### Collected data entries
=== Begin Enclosure ===

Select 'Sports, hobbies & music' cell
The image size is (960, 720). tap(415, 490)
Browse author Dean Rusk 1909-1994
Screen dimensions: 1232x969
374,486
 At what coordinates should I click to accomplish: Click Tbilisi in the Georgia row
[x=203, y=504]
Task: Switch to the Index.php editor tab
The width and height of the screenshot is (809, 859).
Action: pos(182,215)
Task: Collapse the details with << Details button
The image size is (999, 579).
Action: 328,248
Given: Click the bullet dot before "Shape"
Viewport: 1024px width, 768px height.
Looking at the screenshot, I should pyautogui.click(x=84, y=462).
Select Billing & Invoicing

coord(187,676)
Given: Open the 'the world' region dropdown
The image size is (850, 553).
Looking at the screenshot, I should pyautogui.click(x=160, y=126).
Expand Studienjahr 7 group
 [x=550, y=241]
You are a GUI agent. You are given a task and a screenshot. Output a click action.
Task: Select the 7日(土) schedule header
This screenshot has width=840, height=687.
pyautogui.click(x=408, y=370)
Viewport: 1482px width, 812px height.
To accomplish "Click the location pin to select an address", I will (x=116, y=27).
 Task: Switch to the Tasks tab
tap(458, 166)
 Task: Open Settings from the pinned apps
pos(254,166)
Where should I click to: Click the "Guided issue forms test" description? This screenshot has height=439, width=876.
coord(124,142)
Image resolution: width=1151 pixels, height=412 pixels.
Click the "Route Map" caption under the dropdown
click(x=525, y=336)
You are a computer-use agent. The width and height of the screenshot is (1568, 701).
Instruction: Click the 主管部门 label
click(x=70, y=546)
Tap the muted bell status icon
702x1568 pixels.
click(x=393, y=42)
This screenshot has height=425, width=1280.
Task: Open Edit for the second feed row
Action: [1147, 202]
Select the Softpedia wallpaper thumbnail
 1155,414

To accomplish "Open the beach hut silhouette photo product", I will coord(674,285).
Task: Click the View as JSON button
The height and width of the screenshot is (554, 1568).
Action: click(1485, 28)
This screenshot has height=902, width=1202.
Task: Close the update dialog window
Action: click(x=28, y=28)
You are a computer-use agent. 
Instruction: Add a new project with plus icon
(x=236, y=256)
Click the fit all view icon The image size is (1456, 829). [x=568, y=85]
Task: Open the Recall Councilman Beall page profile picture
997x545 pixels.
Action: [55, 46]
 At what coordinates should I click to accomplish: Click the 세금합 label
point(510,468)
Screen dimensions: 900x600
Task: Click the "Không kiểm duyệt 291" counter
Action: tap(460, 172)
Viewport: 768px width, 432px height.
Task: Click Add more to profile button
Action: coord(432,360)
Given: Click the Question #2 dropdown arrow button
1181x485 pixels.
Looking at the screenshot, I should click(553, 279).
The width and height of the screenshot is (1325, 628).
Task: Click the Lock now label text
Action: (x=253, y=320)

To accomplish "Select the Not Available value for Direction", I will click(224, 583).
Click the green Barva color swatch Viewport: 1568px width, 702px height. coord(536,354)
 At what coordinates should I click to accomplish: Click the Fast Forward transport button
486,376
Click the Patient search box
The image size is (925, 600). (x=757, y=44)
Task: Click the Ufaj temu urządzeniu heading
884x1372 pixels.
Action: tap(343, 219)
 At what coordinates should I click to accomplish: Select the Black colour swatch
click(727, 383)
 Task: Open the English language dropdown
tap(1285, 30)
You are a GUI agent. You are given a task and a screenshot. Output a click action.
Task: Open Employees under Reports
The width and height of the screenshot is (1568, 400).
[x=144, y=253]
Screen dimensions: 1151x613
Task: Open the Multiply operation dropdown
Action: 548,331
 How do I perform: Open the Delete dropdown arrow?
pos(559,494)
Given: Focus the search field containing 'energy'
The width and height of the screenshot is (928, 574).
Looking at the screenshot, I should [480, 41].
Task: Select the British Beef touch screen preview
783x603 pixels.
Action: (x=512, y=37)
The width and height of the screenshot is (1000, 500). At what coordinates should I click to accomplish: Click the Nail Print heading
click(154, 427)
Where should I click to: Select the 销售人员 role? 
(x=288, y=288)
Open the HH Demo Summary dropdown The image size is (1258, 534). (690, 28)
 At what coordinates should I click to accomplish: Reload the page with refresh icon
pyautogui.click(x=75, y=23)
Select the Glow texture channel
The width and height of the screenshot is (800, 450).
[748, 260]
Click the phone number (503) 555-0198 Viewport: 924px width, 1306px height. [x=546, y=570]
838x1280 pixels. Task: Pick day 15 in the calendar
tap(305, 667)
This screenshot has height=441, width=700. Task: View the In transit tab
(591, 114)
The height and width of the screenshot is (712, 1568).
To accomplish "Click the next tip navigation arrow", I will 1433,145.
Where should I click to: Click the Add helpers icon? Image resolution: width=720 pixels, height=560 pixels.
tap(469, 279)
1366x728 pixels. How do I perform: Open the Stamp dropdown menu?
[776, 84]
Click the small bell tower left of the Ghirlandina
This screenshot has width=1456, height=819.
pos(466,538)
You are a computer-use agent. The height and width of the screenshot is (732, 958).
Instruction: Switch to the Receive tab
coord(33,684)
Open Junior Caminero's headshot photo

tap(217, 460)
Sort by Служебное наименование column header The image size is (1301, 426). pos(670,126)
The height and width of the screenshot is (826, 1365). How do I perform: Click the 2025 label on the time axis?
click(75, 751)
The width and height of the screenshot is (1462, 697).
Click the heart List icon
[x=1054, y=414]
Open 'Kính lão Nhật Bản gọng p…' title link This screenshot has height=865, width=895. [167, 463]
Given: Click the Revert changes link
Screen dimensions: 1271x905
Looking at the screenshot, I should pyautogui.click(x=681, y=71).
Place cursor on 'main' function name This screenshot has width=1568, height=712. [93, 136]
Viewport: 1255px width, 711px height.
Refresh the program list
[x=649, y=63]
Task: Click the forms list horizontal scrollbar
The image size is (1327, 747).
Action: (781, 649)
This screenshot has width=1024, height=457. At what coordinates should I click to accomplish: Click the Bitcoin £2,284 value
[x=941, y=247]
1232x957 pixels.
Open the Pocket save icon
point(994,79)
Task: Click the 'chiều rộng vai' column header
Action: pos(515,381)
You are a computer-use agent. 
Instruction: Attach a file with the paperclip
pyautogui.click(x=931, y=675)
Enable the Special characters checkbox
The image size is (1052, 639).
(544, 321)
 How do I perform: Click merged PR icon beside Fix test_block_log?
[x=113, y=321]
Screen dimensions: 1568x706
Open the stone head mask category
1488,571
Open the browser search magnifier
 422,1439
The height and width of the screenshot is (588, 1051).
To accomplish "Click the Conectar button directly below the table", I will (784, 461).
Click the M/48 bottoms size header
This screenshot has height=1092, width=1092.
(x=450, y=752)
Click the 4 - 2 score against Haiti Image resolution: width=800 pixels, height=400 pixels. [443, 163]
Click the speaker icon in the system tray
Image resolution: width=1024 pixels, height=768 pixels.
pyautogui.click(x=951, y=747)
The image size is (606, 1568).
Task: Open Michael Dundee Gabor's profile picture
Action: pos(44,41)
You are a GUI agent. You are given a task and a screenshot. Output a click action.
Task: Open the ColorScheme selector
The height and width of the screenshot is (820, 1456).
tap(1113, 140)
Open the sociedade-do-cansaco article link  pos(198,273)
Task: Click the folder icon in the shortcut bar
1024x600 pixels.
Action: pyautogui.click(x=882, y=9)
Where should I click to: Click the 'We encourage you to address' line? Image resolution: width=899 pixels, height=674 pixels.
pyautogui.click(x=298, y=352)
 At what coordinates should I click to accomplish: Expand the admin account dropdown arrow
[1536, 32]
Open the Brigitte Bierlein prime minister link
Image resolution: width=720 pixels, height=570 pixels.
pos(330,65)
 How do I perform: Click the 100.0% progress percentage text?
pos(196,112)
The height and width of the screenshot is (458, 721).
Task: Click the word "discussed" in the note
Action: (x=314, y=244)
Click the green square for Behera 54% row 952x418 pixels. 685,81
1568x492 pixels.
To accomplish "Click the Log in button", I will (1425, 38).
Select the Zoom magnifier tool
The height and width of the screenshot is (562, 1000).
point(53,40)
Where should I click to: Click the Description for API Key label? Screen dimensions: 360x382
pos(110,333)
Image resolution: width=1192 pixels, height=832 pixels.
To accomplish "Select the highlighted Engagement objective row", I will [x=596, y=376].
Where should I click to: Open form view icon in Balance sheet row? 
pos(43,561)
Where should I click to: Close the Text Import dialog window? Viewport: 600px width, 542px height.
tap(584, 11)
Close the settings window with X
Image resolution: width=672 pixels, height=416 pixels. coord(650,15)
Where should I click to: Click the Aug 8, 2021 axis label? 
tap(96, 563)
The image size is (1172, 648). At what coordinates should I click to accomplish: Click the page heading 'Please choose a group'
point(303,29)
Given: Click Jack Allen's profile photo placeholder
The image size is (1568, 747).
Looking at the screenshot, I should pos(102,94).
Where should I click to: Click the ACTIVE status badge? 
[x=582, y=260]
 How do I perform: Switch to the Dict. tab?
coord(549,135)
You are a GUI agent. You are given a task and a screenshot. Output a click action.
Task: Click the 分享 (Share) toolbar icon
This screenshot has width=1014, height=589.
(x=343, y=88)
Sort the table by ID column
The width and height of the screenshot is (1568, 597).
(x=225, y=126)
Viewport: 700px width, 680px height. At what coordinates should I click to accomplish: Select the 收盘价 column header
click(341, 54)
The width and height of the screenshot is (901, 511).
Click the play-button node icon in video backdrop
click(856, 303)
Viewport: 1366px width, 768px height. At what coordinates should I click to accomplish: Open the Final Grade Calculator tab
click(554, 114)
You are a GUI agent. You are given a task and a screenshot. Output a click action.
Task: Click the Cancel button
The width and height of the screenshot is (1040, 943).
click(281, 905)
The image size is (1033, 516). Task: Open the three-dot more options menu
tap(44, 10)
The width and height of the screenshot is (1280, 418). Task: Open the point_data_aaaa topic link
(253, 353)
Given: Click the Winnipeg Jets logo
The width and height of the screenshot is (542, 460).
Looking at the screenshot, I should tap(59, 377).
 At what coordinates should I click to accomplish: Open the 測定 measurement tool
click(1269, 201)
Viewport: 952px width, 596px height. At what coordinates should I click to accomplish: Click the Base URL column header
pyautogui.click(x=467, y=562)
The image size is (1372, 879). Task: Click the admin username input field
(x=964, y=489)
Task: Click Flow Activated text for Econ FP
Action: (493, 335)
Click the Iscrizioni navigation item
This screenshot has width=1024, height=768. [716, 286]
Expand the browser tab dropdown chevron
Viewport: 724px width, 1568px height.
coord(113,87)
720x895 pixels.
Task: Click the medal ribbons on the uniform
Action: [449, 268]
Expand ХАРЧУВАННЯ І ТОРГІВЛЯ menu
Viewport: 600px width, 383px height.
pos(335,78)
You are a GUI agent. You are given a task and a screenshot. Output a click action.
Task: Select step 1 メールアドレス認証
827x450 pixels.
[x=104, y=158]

=== End Enclosure ===

### Goal of the exercise
Scan the lines above for the word "computer". Return each one that has it.

### Output of the task
You are a computer-use agent. The width and height of the screenshot is (1568, 701).
You are a computer-use agent. 
You are a computer-use agent. The height and width of the screenshot is (732, 958).
You are a computer-use agent. 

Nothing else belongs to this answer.